#### How to complete this task
Below are some entries. Count how many of their lines include "link", then give that number only.

-------- The data --------

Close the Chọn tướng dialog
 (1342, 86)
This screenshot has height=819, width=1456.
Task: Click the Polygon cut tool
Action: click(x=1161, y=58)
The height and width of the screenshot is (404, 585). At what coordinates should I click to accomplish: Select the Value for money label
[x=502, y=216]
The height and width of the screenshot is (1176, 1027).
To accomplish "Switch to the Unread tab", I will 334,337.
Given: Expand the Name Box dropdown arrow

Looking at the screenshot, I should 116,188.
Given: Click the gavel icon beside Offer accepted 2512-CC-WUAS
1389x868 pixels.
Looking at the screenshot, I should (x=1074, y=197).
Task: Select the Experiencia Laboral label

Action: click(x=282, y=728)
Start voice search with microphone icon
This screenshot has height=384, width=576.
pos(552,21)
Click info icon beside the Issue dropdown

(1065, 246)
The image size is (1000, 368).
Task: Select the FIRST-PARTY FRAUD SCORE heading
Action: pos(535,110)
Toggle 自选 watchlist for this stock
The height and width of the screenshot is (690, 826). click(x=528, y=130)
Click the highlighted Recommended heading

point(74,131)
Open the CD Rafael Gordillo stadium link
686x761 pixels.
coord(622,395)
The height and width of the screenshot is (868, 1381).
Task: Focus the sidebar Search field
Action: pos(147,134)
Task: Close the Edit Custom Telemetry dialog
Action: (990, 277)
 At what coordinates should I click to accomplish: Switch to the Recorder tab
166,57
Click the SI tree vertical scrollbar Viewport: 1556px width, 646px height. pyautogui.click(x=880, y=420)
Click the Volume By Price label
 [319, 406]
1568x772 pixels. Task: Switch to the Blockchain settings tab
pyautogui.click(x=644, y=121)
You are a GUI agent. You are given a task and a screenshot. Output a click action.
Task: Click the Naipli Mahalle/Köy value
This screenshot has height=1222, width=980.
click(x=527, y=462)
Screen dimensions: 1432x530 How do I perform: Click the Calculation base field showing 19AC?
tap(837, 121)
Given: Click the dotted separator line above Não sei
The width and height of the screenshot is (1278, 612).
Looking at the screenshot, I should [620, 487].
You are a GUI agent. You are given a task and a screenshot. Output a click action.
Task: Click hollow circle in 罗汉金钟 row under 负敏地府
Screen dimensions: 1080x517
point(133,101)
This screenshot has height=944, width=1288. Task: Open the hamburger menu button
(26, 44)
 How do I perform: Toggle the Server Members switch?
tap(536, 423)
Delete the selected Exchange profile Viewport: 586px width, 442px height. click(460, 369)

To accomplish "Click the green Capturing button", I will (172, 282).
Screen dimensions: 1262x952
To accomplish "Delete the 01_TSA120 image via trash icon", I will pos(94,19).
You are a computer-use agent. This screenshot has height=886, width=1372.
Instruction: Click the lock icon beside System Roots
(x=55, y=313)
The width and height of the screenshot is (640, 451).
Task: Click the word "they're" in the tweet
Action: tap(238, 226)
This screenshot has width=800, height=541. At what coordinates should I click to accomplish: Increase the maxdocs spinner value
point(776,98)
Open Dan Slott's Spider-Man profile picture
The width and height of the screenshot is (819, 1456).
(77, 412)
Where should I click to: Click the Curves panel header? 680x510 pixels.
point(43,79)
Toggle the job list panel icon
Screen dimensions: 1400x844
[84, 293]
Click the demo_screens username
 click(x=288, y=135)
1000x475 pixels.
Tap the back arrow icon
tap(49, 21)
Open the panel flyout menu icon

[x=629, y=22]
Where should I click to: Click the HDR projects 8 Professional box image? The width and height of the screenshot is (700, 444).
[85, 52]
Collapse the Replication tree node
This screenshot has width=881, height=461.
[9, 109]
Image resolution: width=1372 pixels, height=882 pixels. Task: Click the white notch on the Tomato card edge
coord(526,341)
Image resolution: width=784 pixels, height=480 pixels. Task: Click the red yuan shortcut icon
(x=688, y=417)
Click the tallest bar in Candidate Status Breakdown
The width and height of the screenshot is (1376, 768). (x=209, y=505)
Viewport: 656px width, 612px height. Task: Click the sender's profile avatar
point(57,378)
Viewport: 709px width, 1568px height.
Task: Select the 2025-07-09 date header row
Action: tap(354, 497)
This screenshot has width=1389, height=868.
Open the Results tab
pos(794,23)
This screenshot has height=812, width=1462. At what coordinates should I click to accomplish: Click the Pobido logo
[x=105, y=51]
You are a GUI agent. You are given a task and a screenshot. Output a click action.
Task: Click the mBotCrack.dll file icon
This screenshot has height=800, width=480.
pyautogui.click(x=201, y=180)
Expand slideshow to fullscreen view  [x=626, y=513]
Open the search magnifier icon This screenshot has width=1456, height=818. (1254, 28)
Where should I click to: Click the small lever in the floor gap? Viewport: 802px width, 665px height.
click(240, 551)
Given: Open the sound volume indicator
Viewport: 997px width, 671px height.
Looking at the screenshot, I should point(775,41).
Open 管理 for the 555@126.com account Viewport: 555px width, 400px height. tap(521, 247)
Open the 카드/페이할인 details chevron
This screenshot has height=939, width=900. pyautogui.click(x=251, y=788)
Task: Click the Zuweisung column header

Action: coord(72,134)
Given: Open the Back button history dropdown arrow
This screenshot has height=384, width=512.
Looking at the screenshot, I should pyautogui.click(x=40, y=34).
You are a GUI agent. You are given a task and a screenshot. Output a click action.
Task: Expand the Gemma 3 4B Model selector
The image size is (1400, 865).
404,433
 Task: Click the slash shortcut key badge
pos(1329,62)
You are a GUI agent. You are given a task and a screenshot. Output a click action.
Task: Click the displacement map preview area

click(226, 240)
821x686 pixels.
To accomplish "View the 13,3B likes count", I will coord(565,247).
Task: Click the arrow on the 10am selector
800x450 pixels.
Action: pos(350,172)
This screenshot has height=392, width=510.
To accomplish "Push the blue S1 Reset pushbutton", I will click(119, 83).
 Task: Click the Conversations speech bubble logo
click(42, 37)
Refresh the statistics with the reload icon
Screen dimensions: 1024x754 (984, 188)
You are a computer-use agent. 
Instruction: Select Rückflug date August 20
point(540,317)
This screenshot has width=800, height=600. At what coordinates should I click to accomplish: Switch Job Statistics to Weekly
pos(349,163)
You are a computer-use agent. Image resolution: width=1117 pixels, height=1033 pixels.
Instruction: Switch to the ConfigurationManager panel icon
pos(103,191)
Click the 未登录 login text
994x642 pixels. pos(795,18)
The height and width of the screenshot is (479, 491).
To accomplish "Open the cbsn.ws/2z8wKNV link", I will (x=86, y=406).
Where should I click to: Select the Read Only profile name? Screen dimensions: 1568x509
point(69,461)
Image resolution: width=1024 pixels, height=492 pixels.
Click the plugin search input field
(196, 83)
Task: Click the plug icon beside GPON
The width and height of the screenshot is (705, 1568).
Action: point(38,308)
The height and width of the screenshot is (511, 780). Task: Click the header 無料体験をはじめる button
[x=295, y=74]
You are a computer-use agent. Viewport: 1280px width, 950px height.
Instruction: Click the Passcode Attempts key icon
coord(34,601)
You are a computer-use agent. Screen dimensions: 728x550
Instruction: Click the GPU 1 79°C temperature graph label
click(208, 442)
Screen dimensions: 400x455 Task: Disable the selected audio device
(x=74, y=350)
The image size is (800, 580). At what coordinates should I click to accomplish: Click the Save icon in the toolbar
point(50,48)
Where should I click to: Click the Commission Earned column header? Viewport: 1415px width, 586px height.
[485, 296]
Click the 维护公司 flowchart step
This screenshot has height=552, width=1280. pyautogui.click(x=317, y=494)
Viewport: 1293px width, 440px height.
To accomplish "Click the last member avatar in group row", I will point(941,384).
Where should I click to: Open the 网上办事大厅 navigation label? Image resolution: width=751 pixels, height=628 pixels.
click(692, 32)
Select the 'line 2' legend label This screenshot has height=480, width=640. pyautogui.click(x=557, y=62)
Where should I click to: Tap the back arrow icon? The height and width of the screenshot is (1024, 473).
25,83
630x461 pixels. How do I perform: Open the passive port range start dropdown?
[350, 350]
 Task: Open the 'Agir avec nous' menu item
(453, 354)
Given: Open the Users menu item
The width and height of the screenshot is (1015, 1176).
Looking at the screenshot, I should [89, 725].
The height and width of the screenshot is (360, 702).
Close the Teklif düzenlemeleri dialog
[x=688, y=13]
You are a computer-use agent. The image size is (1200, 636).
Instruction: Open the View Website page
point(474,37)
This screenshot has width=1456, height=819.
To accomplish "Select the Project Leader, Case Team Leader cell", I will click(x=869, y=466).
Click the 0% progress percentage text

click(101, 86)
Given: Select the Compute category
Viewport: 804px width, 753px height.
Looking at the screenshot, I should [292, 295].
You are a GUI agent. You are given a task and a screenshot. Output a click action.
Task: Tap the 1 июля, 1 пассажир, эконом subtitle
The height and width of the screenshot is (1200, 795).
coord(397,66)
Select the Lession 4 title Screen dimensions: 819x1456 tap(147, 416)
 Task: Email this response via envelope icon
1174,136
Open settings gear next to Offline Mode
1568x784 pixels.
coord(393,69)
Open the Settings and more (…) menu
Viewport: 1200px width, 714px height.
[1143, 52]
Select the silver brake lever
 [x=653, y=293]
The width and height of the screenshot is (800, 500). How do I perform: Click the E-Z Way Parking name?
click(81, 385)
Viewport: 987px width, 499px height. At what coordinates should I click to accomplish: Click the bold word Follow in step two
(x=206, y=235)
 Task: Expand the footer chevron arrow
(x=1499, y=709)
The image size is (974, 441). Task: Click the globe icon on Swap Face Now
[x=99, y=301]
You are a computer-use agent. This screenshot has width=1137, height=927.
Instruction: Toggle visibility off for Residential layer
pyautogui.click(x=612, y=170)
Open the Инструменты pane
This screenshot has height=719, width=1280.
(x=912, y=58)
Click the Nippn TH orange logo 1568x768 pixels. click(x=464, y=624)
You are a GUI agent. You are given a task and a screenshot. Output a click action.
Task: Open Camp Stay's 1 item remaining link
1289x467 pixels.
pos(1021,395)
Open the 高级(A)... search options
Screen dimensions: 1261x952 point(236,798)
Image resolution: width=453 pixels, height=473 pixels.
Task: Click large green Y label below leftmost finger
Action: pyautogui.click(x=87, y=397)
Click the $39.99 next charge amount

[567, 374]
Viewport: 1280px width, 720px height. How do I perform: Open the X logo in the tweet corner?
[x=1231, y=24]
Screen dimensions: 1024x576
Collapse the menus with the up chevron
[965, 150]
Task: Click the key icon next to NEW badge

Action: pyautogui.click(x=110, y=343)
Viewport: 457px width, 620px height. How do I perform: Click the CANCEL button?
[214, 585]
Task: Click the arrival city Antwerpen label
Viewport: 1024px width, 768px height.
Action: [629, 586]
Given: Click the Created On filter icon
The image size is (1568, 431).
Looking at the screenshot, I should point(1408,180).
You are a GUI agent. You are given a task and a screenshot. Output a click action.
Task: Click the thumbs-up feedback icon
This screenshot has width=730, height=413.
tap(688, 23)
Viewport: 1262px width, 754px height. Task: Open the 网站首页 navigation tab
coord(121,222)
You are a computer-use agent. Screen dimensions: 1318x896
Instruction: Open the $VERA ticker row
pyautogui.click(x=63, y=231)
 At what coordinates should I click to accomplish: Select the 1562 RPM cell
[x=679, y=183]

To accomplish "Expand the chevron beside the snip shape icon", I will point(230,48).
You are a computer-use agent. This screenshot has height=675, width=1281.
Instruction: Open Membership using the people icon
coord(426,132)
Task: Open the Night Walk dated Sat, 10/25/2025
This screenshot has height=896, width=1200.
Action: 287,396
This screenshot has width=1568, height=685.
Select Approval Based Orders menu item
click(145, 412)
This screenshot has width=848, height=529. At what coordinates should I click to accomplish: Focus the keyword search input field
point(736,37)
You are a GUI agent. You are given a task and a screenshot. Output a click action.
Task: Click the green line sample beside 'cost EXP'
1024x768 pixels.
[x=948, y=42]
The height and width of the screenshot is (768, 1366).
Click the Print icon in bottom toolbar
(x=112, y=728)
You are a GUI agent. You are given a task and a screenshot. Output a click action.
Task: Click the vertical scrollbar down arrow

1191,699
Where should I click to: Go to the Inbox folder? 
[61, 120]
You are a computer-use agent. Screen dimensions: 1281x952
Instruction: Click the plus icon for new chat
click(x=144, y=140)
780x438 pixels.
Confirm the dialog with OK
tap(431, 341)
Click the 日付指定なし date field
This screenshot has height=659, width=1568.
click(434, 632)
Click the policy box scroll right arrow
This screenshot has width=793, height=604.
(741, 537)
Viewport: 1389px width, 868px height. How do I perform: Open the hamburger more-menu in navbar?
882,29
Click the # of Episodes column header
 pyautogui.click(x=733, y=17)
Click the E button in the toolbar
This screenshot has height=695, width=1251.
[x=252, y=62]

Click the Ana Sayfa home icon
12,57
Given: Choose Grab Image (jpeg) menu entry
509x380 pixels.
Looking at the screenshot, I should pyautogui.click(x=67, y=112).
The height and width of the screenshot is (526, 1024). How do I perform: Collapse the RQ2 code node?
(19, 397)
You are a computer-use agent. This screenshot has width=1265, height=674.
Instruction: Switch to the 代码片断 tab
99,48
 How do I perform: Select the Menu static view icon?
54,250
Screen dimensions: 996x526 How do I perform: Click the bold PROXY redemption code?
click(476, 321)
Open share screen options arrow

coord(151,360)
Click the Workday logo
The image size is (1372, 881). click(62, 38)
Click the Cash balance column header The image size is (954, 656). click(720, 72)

--------

#### Result for this exercise
3